**Supplied information**
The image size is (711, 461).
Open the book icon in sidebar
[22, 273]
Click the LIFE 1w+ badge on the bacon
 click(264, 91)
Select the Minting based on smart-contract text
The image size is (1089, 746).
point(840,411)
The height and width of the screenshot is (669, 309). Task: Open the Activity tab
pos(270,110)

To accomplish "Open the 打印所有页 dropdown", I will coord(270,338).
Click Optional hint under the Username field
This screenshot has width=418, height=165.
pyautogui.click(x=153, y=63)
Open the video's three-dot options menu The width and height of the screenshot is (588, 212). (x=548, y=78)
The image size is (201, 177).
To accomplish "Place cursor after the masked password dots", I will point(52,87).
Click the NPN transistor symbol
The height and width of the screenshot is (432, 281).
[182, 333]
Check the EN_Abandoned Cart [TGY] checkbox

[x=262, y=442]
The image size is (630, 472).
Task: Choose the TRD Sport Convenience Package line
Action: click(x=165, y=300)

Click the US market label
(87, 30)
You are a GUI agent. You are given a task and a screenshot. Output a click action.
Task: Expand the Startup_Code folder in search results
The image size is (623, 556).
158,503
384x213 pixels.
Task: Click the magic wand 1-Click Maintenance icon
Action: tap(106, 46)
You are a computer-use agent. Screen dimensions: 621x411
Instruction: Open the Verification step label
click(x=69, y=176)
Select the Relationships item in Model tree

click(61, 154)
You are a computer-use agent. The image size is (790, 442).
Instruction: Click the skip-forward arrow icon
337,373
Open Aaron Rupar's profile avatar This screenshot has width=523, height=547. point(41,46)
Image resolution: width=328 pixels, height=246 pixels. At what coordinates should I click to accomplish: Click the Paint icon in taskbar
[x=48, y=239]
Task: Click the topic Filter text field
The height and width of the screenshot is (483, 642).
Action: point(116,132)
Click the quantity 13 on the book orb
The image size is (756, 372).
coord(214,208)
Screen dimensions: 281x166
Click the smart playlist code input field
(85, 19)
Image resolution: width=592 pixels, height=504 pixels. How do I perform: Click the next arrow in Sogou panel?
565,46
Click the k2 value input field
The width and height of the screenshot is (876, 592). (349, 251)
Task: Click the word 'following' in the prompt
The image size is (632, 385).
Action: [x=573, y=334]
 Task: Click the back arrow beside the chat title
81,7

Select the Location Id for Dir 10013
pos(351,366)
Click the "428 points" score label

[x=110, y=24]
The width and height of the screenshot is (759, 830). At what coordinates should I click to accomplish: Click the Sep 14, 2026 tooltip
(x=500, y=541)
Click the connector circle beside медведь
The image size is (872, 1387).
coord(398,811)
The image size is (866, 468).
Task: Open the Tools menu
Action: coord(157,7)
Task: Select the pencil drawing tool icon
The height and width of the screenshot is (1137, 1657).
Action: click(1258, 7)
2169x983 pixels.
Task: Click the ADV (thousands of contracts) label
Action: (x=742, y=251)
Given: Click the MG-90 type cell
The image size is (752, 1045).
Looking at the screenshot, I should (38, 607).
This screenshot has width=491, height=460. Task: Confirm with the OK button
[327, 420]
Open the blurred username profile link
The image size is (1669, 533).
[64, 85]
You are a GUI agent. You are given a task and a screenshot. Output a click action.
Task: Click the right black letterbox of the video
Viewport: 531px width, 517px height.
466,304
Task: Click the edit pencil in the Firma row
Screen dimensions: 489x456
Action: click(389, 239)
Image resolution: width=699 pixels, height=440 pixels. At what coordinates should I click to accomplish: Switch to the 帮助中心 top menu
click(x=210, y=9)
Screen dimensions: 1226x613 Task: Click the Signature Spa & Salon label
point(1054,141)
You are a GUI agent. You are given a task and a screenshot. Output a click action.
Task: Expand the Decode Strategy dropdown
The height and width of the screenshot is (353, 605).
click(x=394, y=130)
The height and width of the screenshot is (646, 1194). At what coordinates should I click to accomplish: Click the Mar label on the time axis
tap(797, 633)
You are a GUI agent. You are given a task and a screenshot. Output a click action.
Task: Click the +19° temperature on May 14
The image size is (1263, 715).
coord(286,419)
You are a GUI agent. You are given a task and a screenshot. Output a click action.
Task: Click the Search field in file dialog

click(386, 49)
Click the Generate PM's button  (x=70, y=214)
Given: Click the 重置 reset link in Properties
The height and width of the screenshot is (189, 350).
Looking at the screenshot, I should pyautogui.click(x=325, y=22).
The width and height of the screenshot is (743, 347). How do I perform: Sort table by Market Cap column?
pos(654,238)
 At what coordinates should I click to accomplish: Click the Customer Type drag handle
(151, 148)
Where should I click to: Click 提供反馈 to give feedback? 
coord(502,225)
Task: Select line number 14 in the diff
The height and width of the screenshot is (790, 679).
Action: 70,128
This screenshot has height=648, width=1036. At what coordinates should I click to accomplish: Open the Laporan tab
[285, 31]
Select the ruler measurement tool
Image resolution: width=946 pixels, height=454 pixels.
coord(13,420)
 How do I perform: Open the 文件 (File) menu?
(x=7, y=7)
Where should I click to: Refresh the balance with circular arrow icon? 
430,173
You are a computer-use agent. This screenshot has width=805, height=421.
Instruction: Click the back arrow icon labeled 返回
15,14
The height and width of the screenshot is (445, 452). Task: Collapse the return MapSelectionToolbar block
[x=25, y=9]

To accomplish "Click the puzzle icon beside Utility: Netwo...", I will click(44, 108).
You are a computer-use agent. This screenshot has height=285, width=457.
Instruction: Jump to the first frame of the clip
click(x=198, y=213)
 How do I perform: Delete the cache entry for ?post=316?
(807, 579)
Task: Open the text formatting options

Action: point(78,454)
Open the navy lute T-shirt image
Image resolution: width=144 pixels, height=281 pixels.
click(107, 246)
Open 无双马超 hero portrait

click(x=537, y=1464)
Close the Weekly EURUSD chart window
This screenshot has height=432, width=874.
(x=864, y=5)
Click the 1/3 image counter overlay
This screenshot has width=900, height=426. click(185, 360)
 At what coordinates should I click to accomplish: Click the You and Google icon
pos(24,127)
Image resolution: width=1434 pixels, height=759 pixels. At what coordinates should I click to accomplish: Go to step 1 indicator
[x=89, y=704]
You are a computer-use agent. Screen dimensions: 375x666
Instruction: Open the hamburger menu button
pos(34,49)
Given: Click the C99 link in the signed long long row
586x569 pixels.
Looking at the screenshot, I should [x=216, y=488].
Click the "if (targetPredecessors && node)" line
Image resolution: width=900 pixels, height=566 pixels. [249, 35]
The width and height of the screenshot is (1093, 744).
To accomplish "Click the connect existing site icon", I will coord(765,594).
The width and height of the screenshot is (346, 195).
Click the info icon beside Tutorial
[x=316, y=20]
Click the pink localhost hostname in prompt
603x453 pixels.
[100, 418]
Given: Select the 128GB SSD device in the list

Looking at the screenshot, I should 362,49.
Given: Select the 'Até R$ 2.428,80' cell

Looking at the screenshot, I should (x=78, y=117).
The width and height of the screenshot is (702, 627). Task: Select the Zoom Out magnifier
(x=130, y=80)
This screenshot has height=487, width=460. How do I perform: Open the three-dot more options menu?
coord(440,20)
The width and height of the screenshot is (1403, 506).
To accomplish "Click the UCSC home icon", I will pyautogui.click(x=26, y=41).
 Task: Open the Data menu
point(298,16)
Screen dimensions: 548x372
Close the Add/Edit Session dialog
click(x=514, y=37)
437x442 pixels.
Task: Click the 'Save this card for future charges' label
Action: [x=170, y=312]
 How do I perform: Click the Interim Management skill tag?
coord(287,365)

**Task instructions**
The full listing should be restated word for word.

**Your response**
The image size is (711, 461).
Open the book icon in sidebar
[22, 273]
Click the LIFE 1w+ badge on the bacon
 click(264, 91)
Select the Minting based on smart-contract text
The image size is (1089, 746).
point(840,411)
The height and width of the screenshot is (669, 309). Task: Open the Activity tab
pos(270,110)

To accomplish "Open the 打印所有页 dropdown", I will coord(270,338).
Click Optional hint under the Username field
This screenshot has width=418, height=165.
pyautogui.click(x=153, y=63)
Open the video's three-dot options menu The width and height of the screenshot is (588, 212). (x=548, y=78)
The image size is (201, 177).
To accomplish "Place cursor after the masked password dots", I will point(52,87).
Click the NPN transistor symbol
The height and width of the screenshot is (432, 281).
[182, 333]
Check the EN_Abandoned Cart [TGY] checkbox

[x=262, y=442]
The image size is (630, 472).
Task: Choose the TRD Sport Convenience Package line
Action: click(x=165, y=300)

Click the US market label
(87, 30)
You are a GUI agent. You are given a task and a screenshot. Output a click action.
Task: Expand the Startup_Code folder in search results
The image size is (623, 556).
158,503
384x213 pixels.
Task: Click the magic wand 1-Click Maintenance icon
Action: tap(106, 46)
You are a computer-use agent. Screen dimensions: 621x411
Instruction: Open the Verification step label
click(x=69, y=176)
Select the Relationships item in Model tree

click(61, 154)
You are a computer-use agent. The image size is (790, 442).
Instruction: Click the skip-forward arrow icon
337,373
Open Aaron Rupar's profile avatar This screenshot has width=523, height=547. point(41,46)
Image resolution: width=328 pixels, height=246 pixels. At what coordinates should I click to accomplish: Click the Paint icon in taskbar
[x=48, y=239]
Task: Click the topic Filter text field
The height and width of the screenshot is (483, 642).
Action: point(116,132)
Click the quantity 13 on the book orb
The image size is (756, 372).
coord(214,208)
Screen dimensions: 281x166
Click the smart playlist code input field
(85, 19)
Image resolution: width=592 pixels, height=504 pixels. How do I perform: Click the next arrow in Sogou panel?
565,46
Click the k2 value input field
The width and height of the screenshot is (876, 592). (349, 251)
Task: Click the word 'following' in the prompt
The image size is (632, 385).
Action: [x=573, y=334]
 Task: Click the back arrow beside the chat title
81,7

Select the Location Id for Dir 10013
pos(351,366)
Click the "428 points" score label

[x=110, y=24]
The width and height of the screenshot is (759, 830). At what coordinates should I click to accomplish: Click the Sep 14, 2026 tooltip
(x=500, y=541)
Click the connector circle beside медведь
The image size is (872, 1387).
coord(398,811)
The image size is (866, 468).
Task: Open the Tools menu
Action: coord(157,7)
Task: Select the pencil drawing tool icon
The height and width of the screenshot is (1137, 1657).
Action: click(1258, 7)
2169x983 pixels.
Task: Click the ADV (thousands of contracts) label
Action: (x=742, y=251)
Given: Click the MG-90 type cell
The image size is (752, 1045).
Looking at the screenshot, I should (38, 607).
This screenshot has width=491, height=460. Task: Confirm with the OK button
[327, 420]
Open the blurred username profile link
The image size is (1669, 533).
[64, 85]
You are a GUI agent. You are given a task and a screenshot. Output a click action.
Task: Click the right black letterbox of the video
Viewport: 531px width, 517px height.
466,304
Task: Click the edit pencil in the Firma row
Screen dimensions: 489x456
Action: click(389, 239)
Image resolution: width=699 pixels, height=440 pixels. At what coordinates should I click to accomplish: Switch to the 帮助中心 top menu
click(x=210, y=9)
Screen dimensions: 1226x613 Task: Click the Signature Spa & Salon label
point(1054,141)
You are a GUI agent. You are given a task and a screenshot. Output a click action.
Task: Expand the Decode Strategy dropdown
The height and width of the screenshot is (353, 605).
click(x=394, y=130)
The height and width of the screenshot is (646, 1194). At what coordinates should I click to accomplish: Click the Mar label on the time axis
tap(797, 633)
You are a GUI agent. You are given a task and a screenshot. Output a click action.
Task: Click the +19° temperature on May 14
The image size is (1263, 715).
coord(286,419)
You are a GUI agent. You are given a task and a screenshot. Output a click action.
Task: Click the Search field in file dialog

click(386, 49)
Click the Generate PM's button  (x=70, y=214)
Given: Click the 重置 reset link in Properties
The height and width of the screenshot is (189, 350).
Looking at the screenshot, I should pyautogui.click(x=325, y=22).
The width and height of the screenshot is (743, 347). How do I perform: Sort table by Market Cap column?
pos(654,238)
 At what coordinates should I click to accomplish: Click the Customer Type drag handle
(151, 148)
Where should I click to: Click 提供反馈 to give feedback? 
coord(502,225)
Task: Select line number 14 in the diff
The height and width of the screenshot is (790, 679).
Action: 70,128
This screenshot has height=648, width=1036. At what coordinates should I click to accomplish: Open the Laporan tab
[285, 31]
Select the ruler measurement tool
Image resolution: width=946 pixels, height=454 pixels.
coord(13,420)
 How do I perform: Open the 文件 (File) menu?
(x=7, y=7)
Where should I click to: Refresh the balance with circular arrow icon? 
430,173
You are a computer-use agent. This screenshot has width=805, height=421.
Instruction: Click the back arrow icon labeled 返回
15,14
The height and width of the screenshot is (445, 452). Task: Collapse the return MapSelectionToolbar block
[x=25, y=9]

To accomplish "Click the puzzle icon beside Utility: Netwo...", I will click(44, 108).
You are a computer-use agent. This screenshot has height=285, width=457.
Instruction: Jump to the first frame of the clip
click(x=198, y=213)
 How do I perform: Delete the cache entry for ?post=316?
(807, 579)
Task: Open the text formatting options

Action: point(78,454)
Open the navy lute T-shirt image
Image resolution: width=144 pixels, height=281 pixels.
click(107, 246)
Open 无双马超 hero portrait

click(x=537, y=1464)
Close the Weekly EURUSD chart window
This screenshot has height=432, width=874.
(x=864, y=5)
Click the 1/3 image counter overlay
This screenshot has width=900, height=426. click(185, 360)
 At what coordinates should I click to accomplish: Click the You and Google icon
pos(24,127)
Image resolution: width=1434 pixels, height=759 pixels. At what coordinates should I click to accomplish: Go to step 1 indicator
[x=89, y=704]
You are a computer-use agent. Screen dimensions: 375x666
Instruction: Open the hamburger menu button
pos(34,49)
Given: Click the C99 link in the signed long long row
586x569 pixels.
Looking at the screenshot, I should [x=216, y=488].
Click the "if (targetPredecessors && node)" line
Image resolution: width=900 pixels, height=566 pixels. [249, 35]
The width and height of the screenshot is (1093, 744).
To accomplish "Click the connect existing site icon", I will coord(765,594).
The width and height of the screenshot is (346, 195).
Click the info icon beside Tutorial
[x=316, y=20]
Click the pink localhost hostname in prompt
603x453 pixels.
[100, 418]
Given: Select the 128GB SSD device in the list

Looking at the screenshot, I should 362,49.
Given: Select the 'Até R$ 2.428,80' cell

Looking at the screenshot, I should (x=78, y=117).
The width and height of the screenshot is (702, 627). Task: Select the Zoom Out magnifier
(x=130, y=80)
This screenshot has height=487, width=460. How do I perform: Open the three-dot more options menu?
coord(440,20)
The width and height of the screenshot is (1403, 506).
To accomplish "Click the UCSC home icon", I will pyautogui.click(x=26, y=41).
 Task: Open the Data menu
point(298,16)
Screen dimensions: 548x372
Close the Add/Edit Session dialog
click(x=514, y=37)
437x442 pixels.
Task: Click the 'Save this card for future charges' label
Action: [x=170, y=312]
 How do I perform: Click the Interim Management skill tag?
coord(287,365)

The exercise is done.